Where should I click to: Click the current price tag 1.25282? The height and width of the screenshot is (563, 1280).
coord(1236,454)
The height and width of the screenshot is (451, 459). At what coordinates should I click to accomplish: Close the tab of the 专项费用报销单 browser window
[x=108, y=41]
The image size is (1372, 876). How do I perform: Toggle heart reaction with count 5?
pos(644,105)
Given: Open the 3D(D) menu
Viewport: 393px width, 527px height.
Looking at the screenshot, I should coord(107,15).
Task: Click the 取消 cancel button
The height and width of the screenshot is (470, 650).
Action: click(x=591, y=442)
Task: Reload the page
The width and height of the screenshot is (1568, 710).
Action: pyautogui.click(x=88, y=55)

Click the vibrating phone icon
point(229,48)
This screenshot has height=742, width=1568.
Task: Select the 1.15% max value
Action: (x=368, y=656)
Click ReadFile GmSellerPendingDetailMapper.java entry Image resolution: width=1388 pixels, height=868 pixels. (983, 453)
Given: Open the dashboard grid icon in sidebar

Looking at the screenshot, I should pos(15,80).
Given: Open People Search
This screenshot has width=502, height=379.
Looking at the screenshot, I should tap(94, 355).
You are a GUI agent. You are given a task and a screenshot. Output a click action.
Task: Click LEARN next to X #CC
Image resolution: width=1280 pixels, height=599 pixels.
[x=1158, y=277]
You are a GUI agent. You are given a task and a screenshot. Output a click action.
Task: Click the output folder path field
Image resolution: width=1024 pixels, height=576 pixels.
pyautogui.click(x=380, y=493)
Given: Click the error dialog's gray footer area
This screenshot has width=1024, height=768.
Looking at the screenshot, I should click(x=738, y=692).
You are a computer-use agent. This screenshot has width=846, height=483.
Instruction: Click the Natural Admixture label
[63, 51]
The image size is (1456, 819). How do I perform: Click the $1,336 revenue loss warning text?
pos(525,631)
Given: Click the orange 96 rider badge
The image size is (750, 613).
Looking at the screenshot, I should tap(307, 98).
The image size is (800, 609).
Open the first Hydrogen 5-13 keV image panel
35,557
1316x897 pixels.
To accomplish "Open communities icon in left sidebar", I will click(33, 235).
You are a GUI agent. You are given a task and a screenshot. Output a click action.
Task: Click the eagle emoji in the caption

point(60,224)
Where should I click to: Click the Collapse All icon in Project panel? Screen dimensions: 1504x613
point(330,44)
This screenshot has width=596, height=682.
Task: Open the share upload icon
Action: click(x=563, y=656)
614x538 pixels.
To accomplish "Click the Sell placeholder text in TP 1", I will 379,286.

.....

TO DO: Look over the listing above and copy each line that contains "will".

ANSWER FOR THIS EXERCISE:
To accomplish "Open communities icon in left sidebar", I will click(33, 235).
To accomplish "Click the Sell placeholder text in TP 1", I will 379,286.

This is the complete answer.